Waymo issued its first voluntary recall, in what would be the second such action in less than six months, affirming a culture of safety. This was a tech recall with a human twist. Because it involved a software fix, engineers at Waymo’s headquarters made their way to each car to update them, a telling sign of Waymo’s commitment to safety over convenience. It was inconvenient, but it shows the difference between Waymo and much of the rest of the auto industry. As part of the Waymo driverless car programme in Phoenix, Arizona.
Just this January, a series of unusual engagement events between two Waymo taxis and a pickup truck in a no-human-casualty incident underscored how unsettled self-driving navigational behaviour might be. Immediate analysis of the event inspired a software update fine-tuning Waymo’s system. This preventative act reflected Waymo’s commitment to continue learning from its experience on the urban roadway.
Even as innovators make progress or take occasional steps back, regulatory agencies such as the US National Highway Traffic Safety Administration (NHTSA) are continually working to create a safety net around the growing industry of self-driving cars. Waymo’s willingness to share with the NHTSA 22 incidents they consider worrisome is one part of this continually evolving dialogue between innovators and regulators. It’s through this dialogue that policies can evolve and help to protect the technology’s users, as well as the unsuspecting public who also share the roads.
You can almost see Waymo’s path as a mere arc of a bigger story in which behemoths such as Amazon’s Zoox or Tesla, or even the great industrial leviathan Ford, are also pushing a million points of light through the darkness. There is NHTSA and its concerns over safety, which is another shared point on that diagram of human endeavour trying to protect itself from the reach of human ingenuity. The collective push, the stumbles, the triumphs is inching us toward the time when this gigantic technology, the name for the ways that a computer car determines its next steps using an array of sensors, cameras and radar, will master the art of transport that comes without human hands.
That road won’t be straightforward for Waymo – but under the scrutiny of both Google and all the other Big Tech-watchers, each benchmark and each junction feeds a bigger story of progress and safety, of repetition and newness, of the technical and the spiritual. Phoenix is a case in point: the incident was a bump in the road, yet it’s also a chance to pause, reflect and develop. And Waymo’s response indicates that it will do more than just drive the streets, it will pave the way.

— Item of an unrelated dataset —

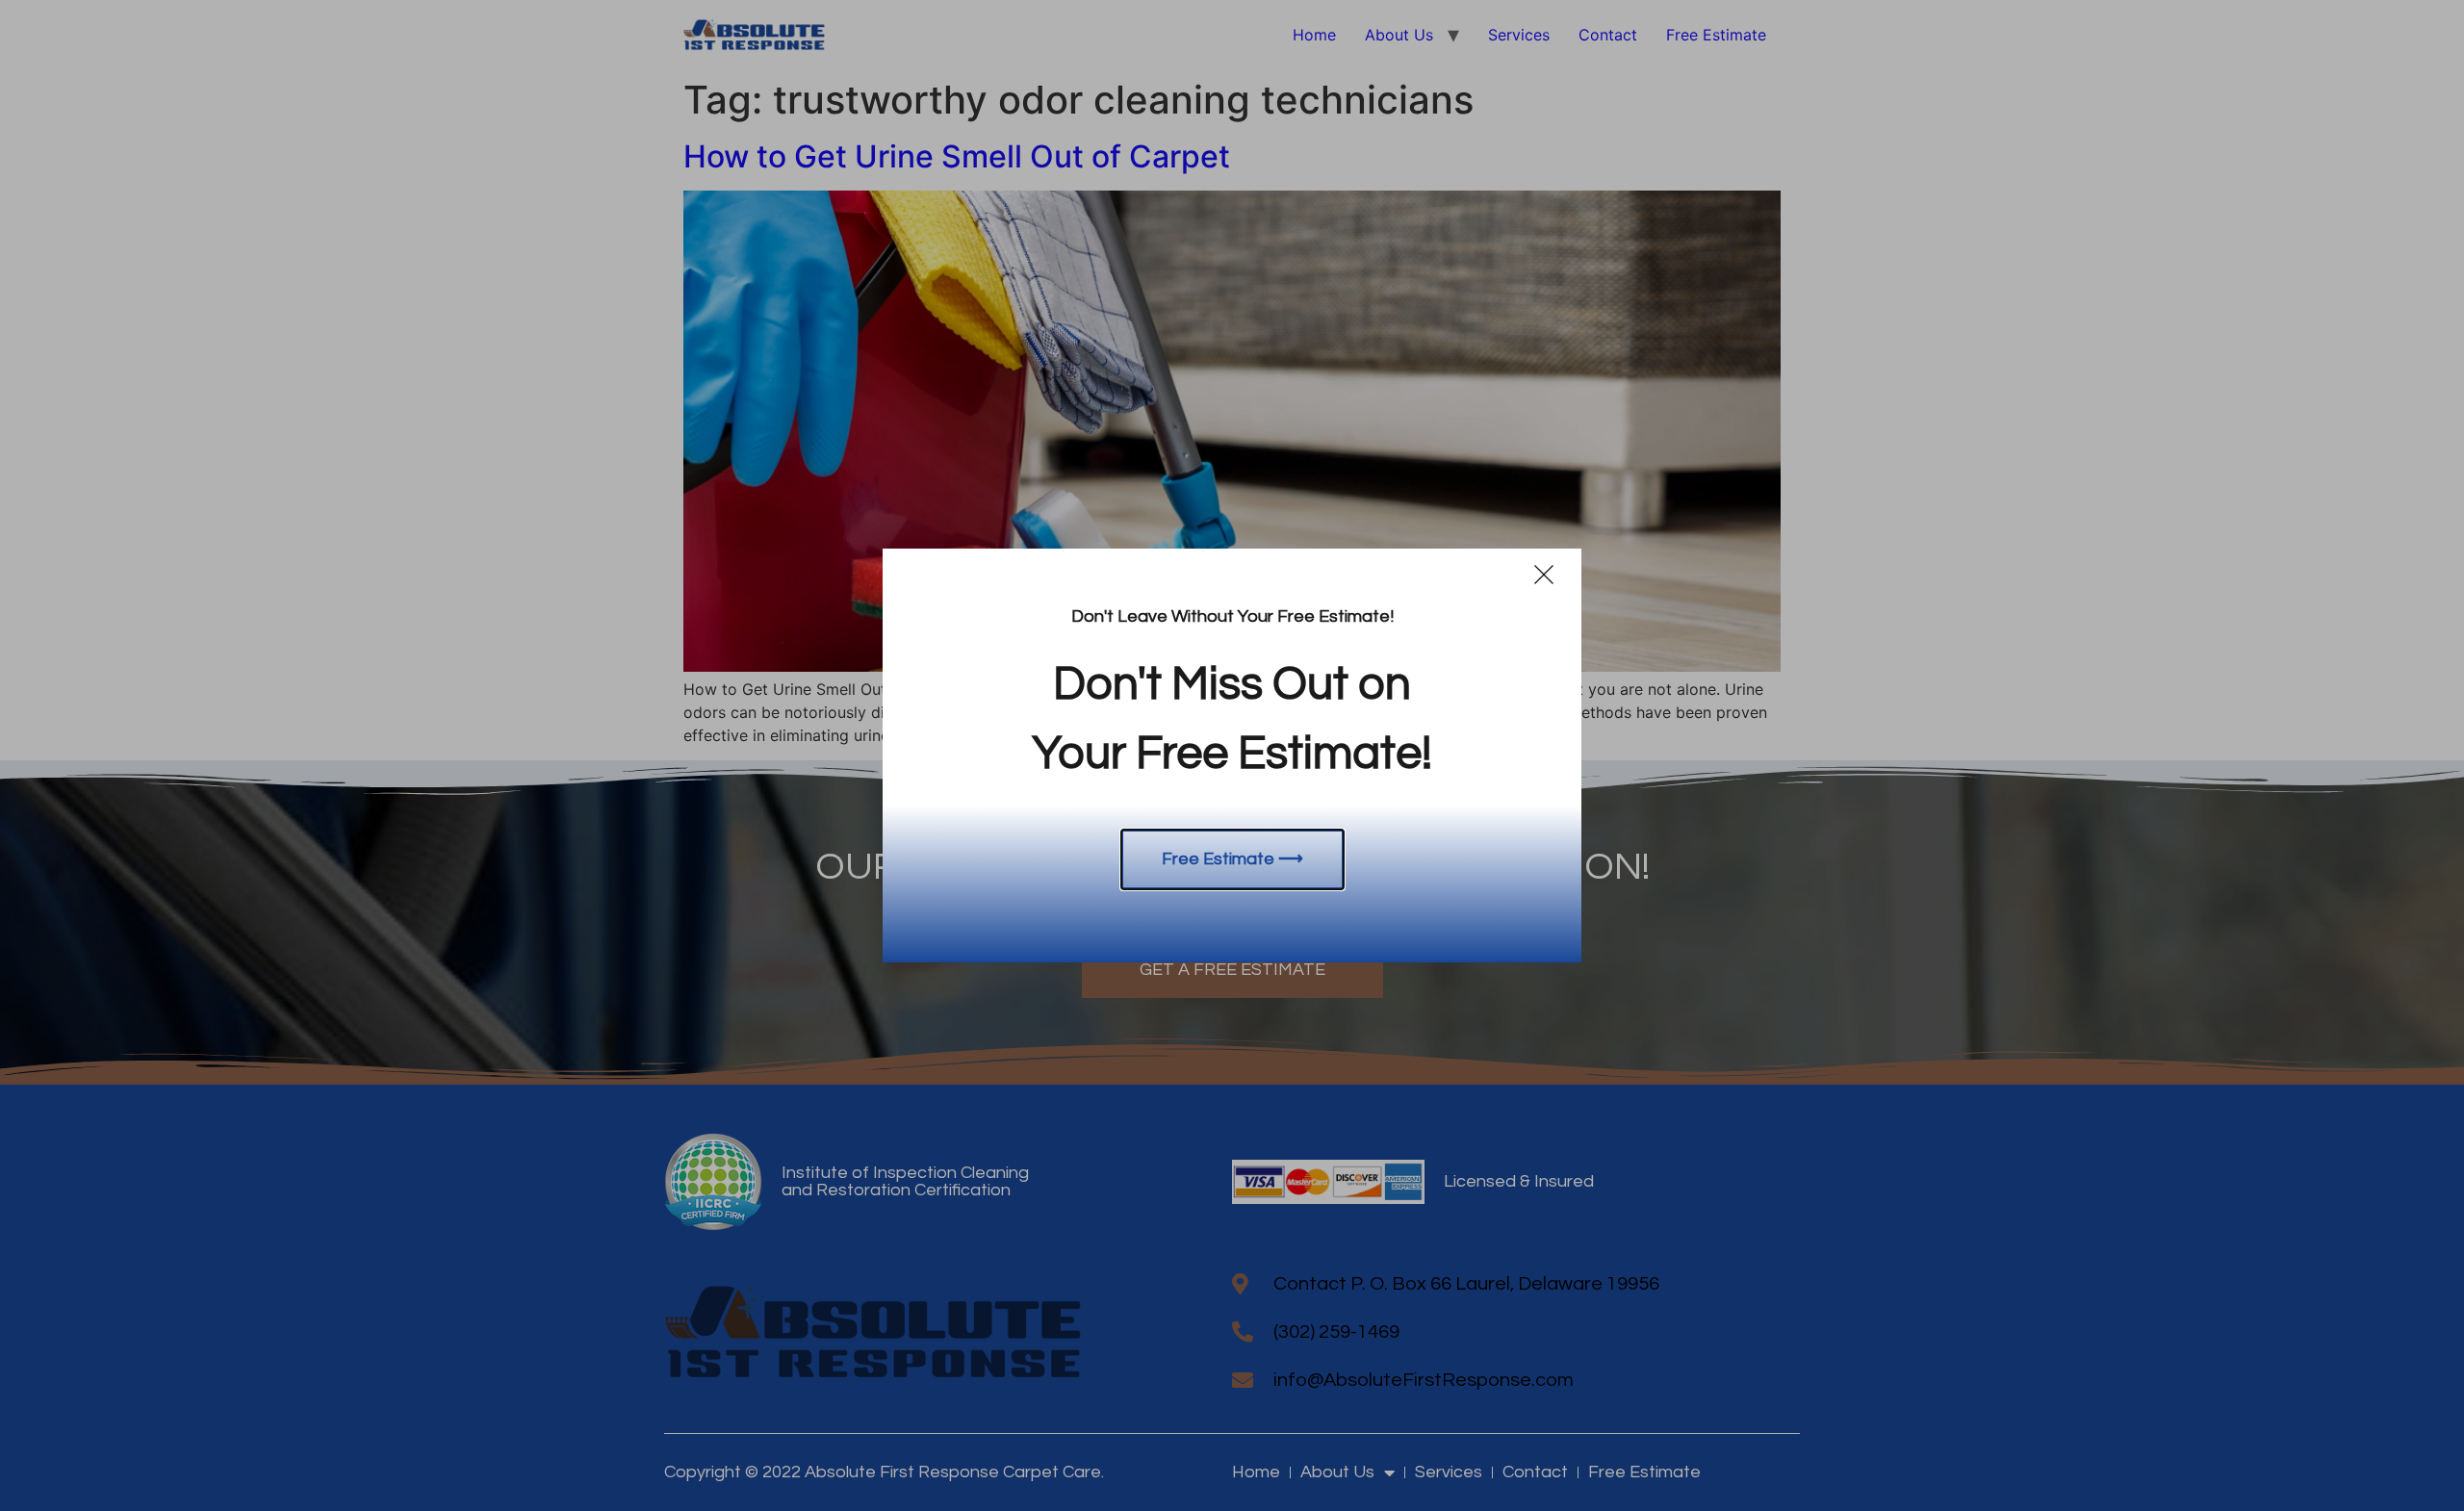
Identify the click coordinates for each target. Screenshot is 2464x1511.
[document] (1232, 755)
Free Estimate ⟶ (1232, 859)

Waymo’s development shows how Google – as a living organism – is not just the proprietor of autonomous technologies, it is how they grow. Waymo’s development happens to grow in the fertile soil of Google, which provides it with the optimal technology for autonomous driving: data and algorithms, Google’s Chuck, the experience of running Google search and its adjacent products, including machine learning; and a vision for a future that can improve human life with technology: ‘getting people from A to B safely, easily and quickly – and helping make our roads safer, while also giving people access to vehicles that are currently inaccessible’. In the big picture, Waymo develops for ‘everyone’. But in the immediate picture, it is annexed by Google. Every symbiotic trait displayed by Waymo finds its origin in Google’s organs. It is those organs that fuel the maturation of the autonomous technologies that Waymo will eventually deploy. The common thread of every partnership Google enters, the driving force behind every new initiative is the belief in the possibility of a future in which technology becomes a seamlessly interwoven fabric of human life.